**Directive**
Copy out the records exactly, everything from the line containing "The width and" down to the line containing "Action: click(x=392, y=304)", and output only those lines, without the pictures.

##### Input for this task #####

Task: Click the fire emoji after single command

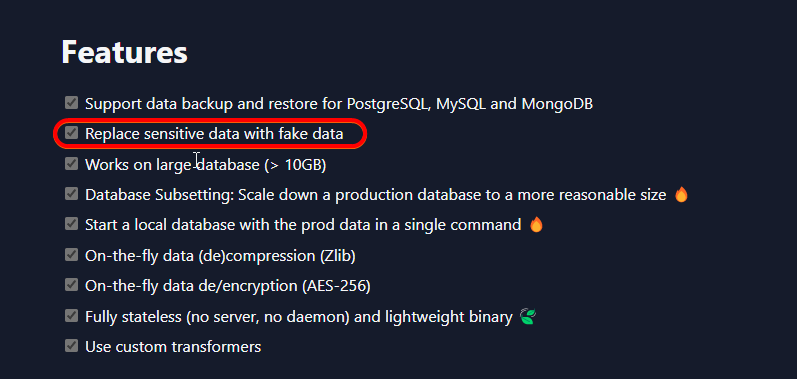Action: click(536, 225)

#####
##### Input for this task #####

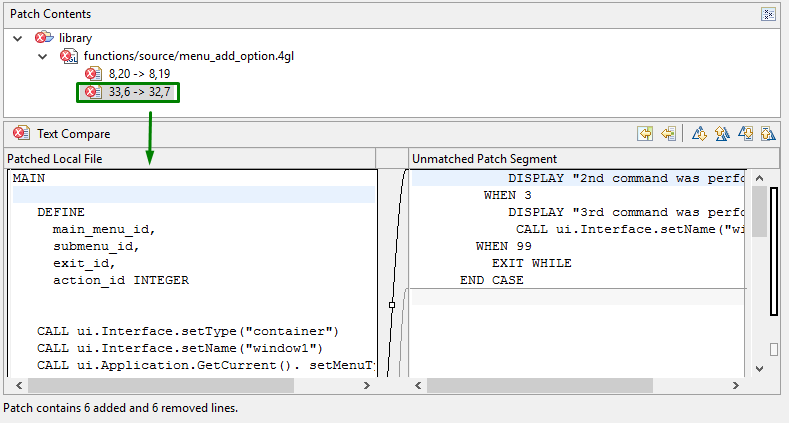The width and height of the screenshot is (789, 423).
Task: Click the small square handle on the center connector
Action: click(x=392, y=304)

#####
##### Input for this task #####

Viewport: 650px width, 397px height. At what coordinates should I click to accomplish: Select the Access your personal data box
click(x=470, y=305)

#####

**Solution to this task**
The width and height of the screenshot is (789, 423).
Task: Click the small square handle on the center connector
Action: click(x=392, y=304)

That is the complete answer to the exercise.